UK bonds sold off strongly on Tuesday on a third day of turbulent trading, a move that ricocheted across global markets and pulled US and European government debt sharply lower.
The benchmark 10-year gilt on Tuesday rose 0.26 percentage points to hit 4.5 per cent, a fresh 14-year high, after the Bank of England’s chief economist Huw Pill said the loosening of fiscal policy announced last week would “require a significant monetary response.”
The pound and UK government debt have sold off sharply since UK chancellor of the exchequer Kwasi Kwarteng announced £45bn worth of unfunded tax cuts on Friday. The pound on Monday reached an all-time low against the dollar, and gilts across maturities sold off.
The magnitude of the selling in the UK has also intensified tremors across global markets, which have already been shaken by concerns about global interest rates rises. The US S&P 500 on Tuesday shed gains of as much as 1.7 per cent and was down 0.5 per cent by lunchtime. The fall left the benchmark US equities barometer at its lowest level on an intraday basis since November 2020.
European equities closed at their lows of the day as bonds began selling. The region-wide Stoxx Europe 600 ended the day down 0.1 per cent.
The biggest moves on Tuesday were among long-dated debt, with the 30-year gilt yield rising as much as 0.51 percentage points to 5.04 per cent, its highest level since 2002.
The rise in long-term bonds suggests investors are “now worried that the BoE may not be acting quickly enough to control inflation”, said Jim Reid, a strategist at Deutsche Bank. He added that investors were also concerned about more debt coming into the market, with a 30-year deal expected to take place later this week.
The moves in the UK have reverberated across global markets, with German and Italian bonds falling sharply, as well as a significant, though more muted, move in the US.

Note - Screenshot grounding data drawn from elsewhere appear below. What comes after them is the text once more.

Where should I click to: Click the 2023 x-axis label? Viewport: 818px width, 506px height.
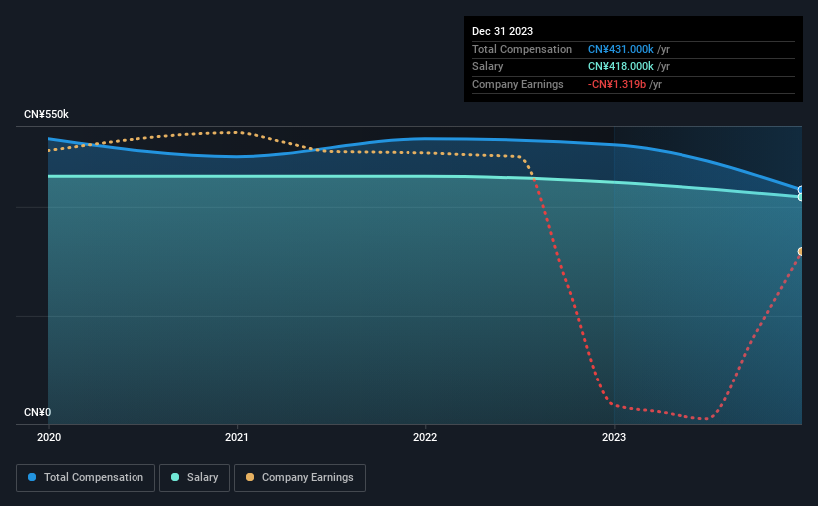[x=614, y=437]
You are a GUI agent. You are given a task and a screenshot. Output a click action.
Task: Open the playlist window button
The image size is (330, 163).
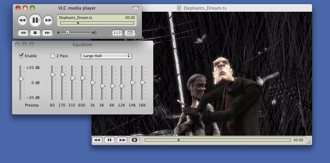coord(130,33)
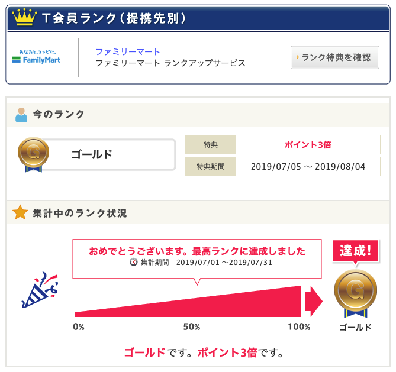396x372 pixels.
Task: Click the large gold G medal at right
Action: [355, 293]
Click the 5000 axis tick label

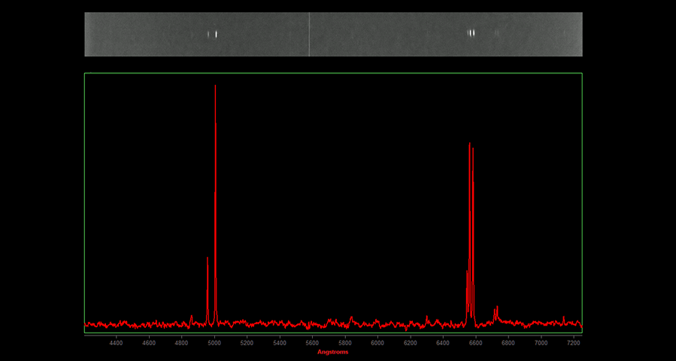click(x=214, y=343)
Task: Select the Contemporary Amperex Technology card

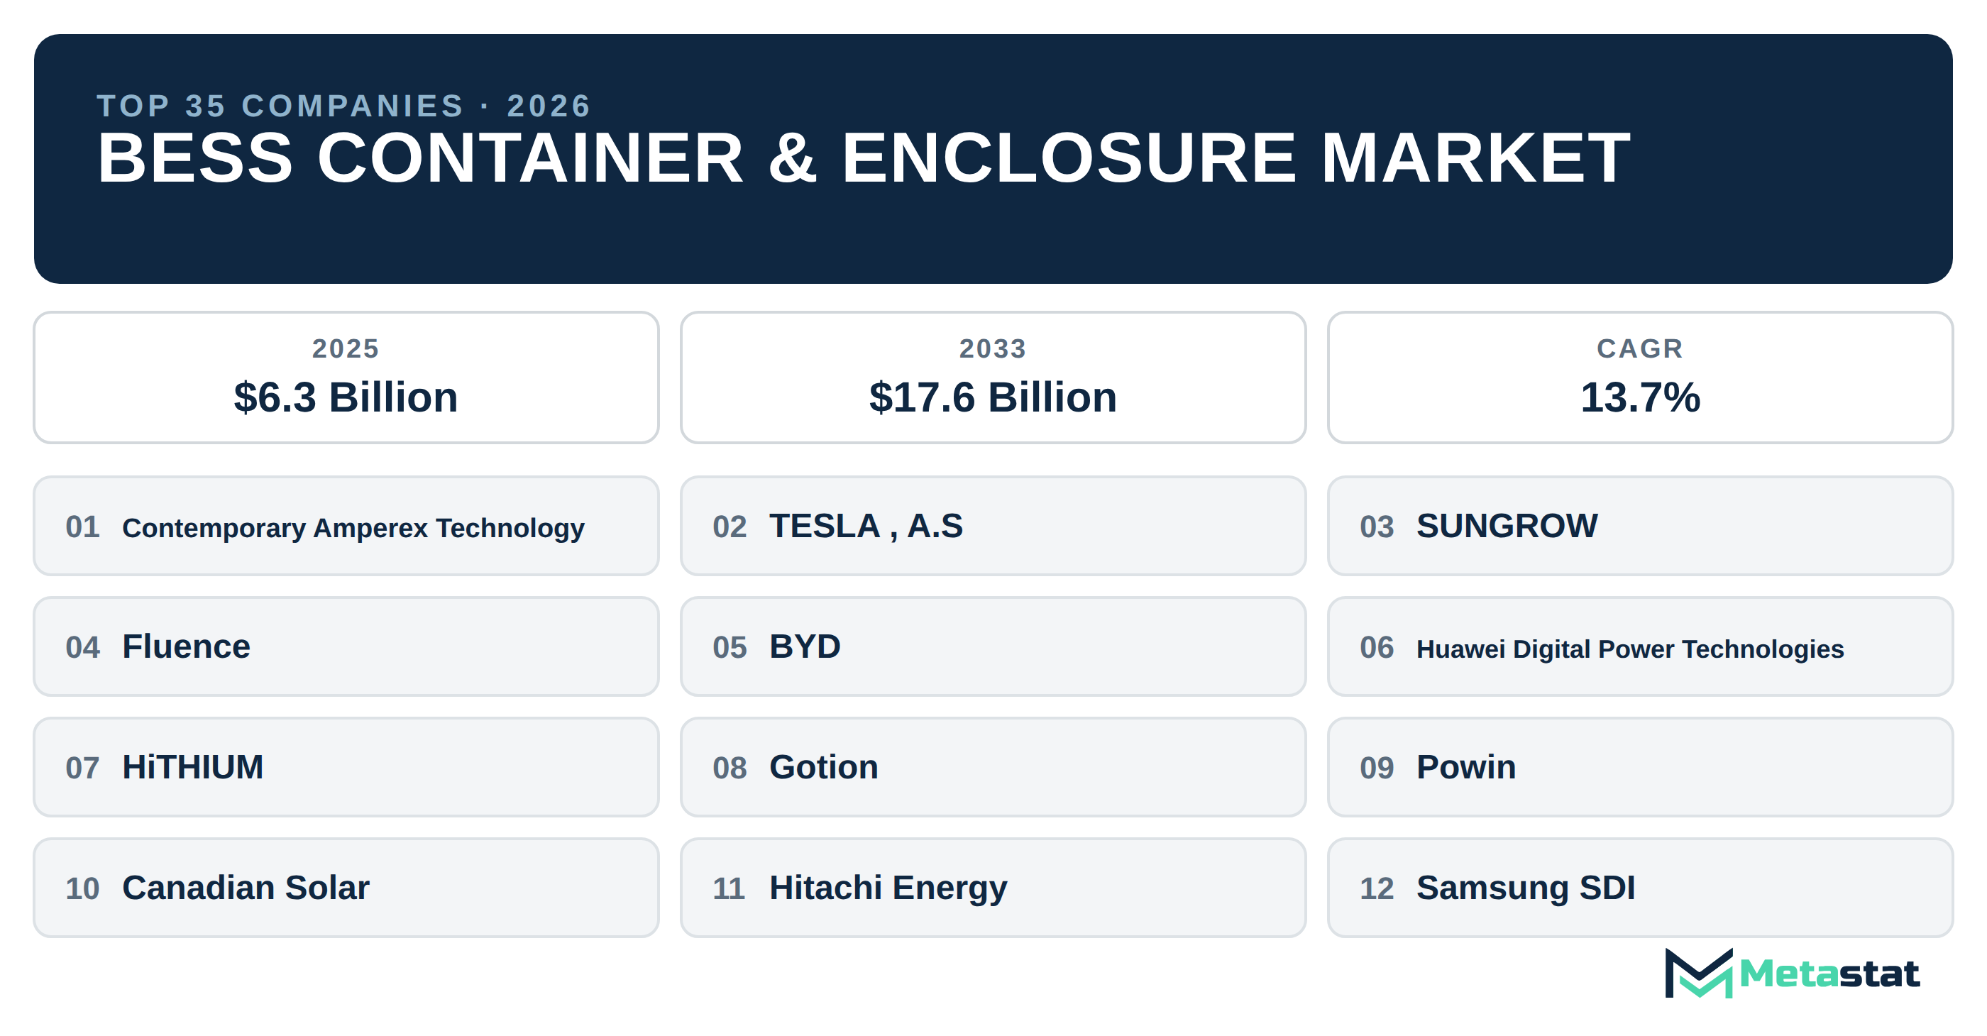Action: pos(346,526)
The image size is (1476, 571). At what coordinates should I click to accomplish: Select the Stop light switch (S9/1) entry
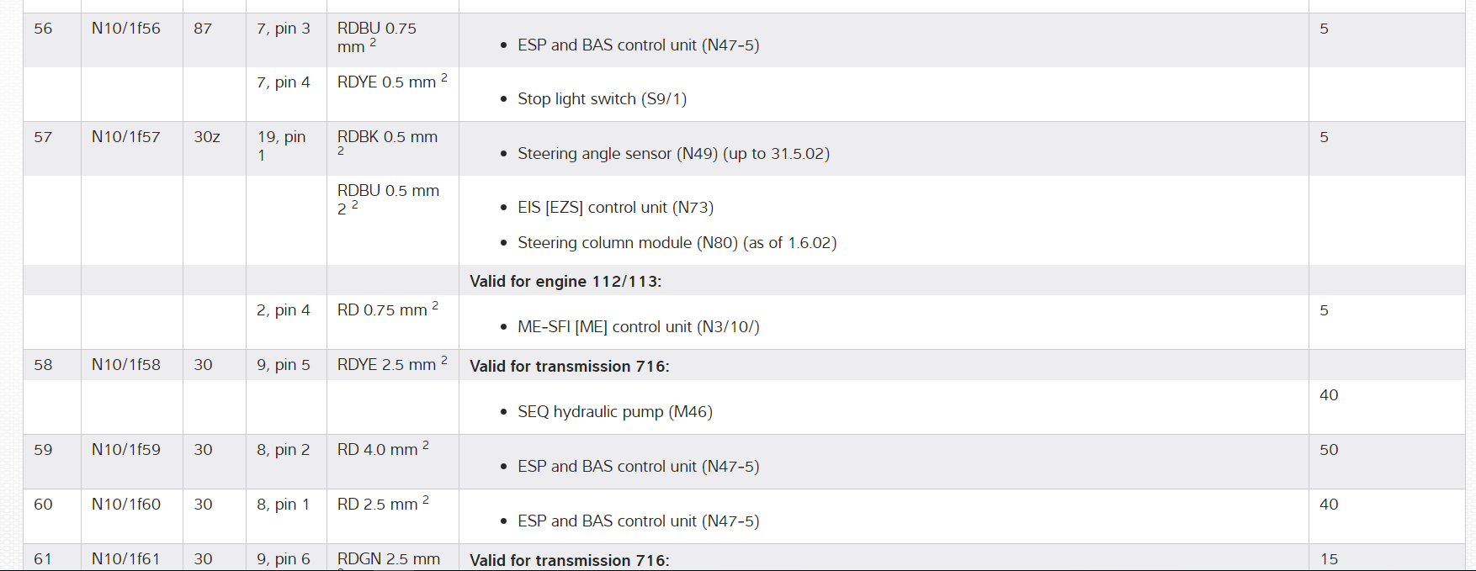click(602, 99)
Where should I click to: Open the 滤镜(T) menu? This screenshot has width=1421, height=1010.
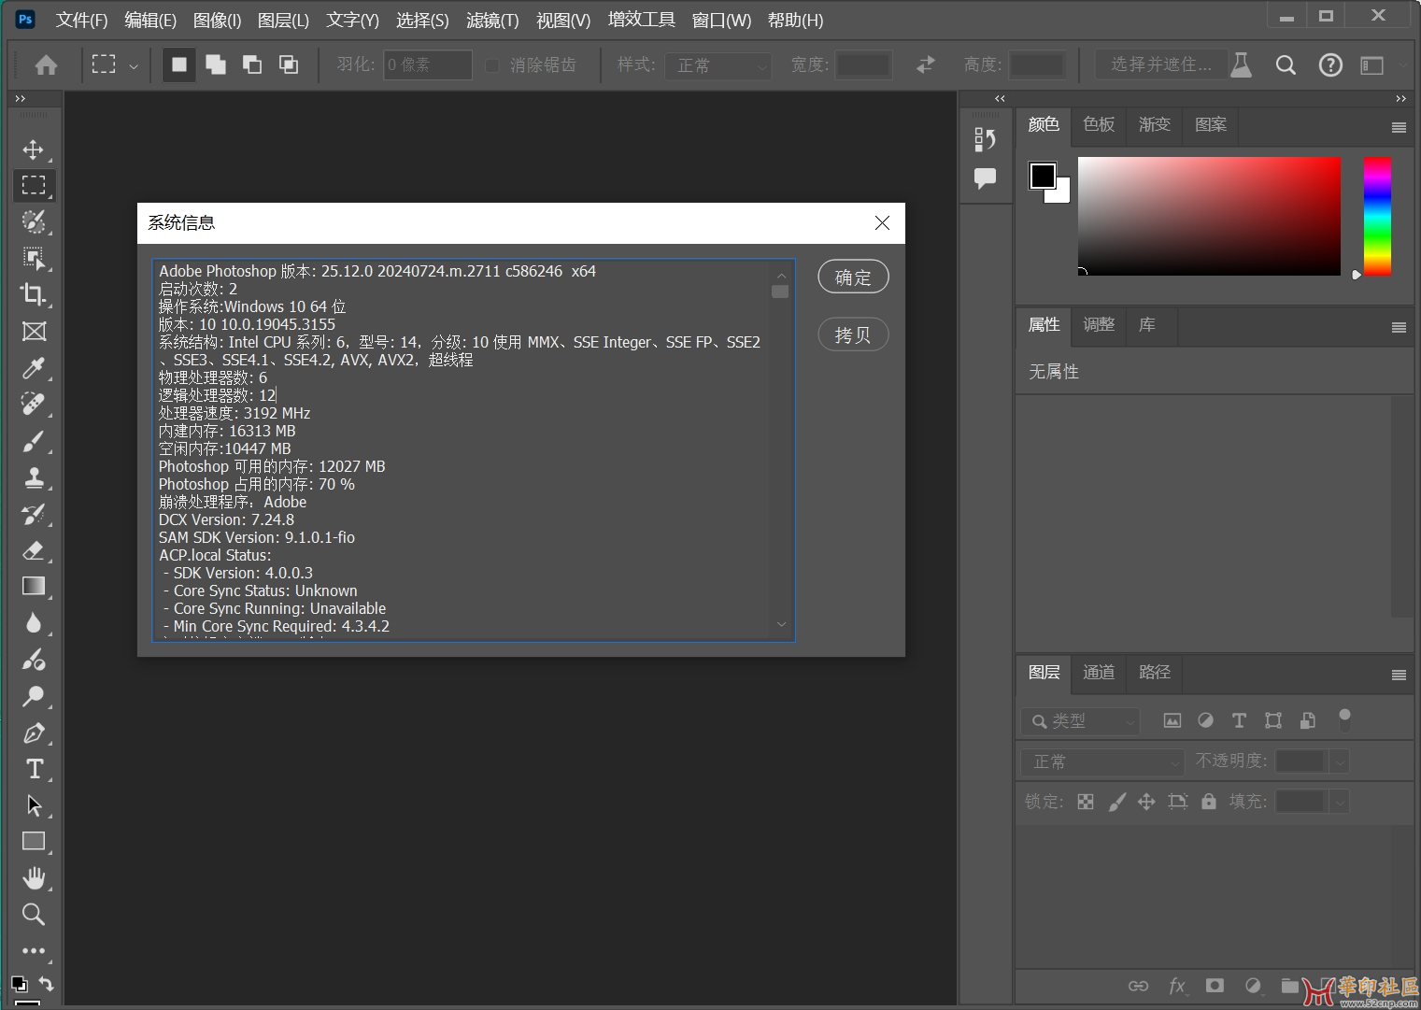pos(492,21)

The global reaction is in part due to fears of heightened economic uncertainty because of the UK’s new fiscal plan, according to some analysts. The tax package and ensuing market reaction had increased the chances of a global recession, argued Atlanta Federal Reserve president Raphael Bostic on Monday.
The German 10-year Bund yield, which is the benchmark for borrowing costs in the EU, rose 0.15 percentage points to 2.25 per cent, its highest level since 2011. Italian bond yields rose for the second consecutive day after a coalition of far-right politicians won Italy’s elections. The yield on Rome’s 10-year bonds rose as high as 4.7 per cent, its most elevated level since 2013.
The difference between Italian and German 10-year yields, a measure of financial risk in the region, hit 2.54 percentage points, the highest level since 2020. The widening difference underscores investor jitters about the success of far-right parties in Italy’s elections and their willingness to stick to EU rules.
In the US, longer-term Treasuries declined, with the 10-year yield, the benchmark for borrowing costs worldwide, rising to 3.97 per cent, close to breaking through the key 4 per cent level.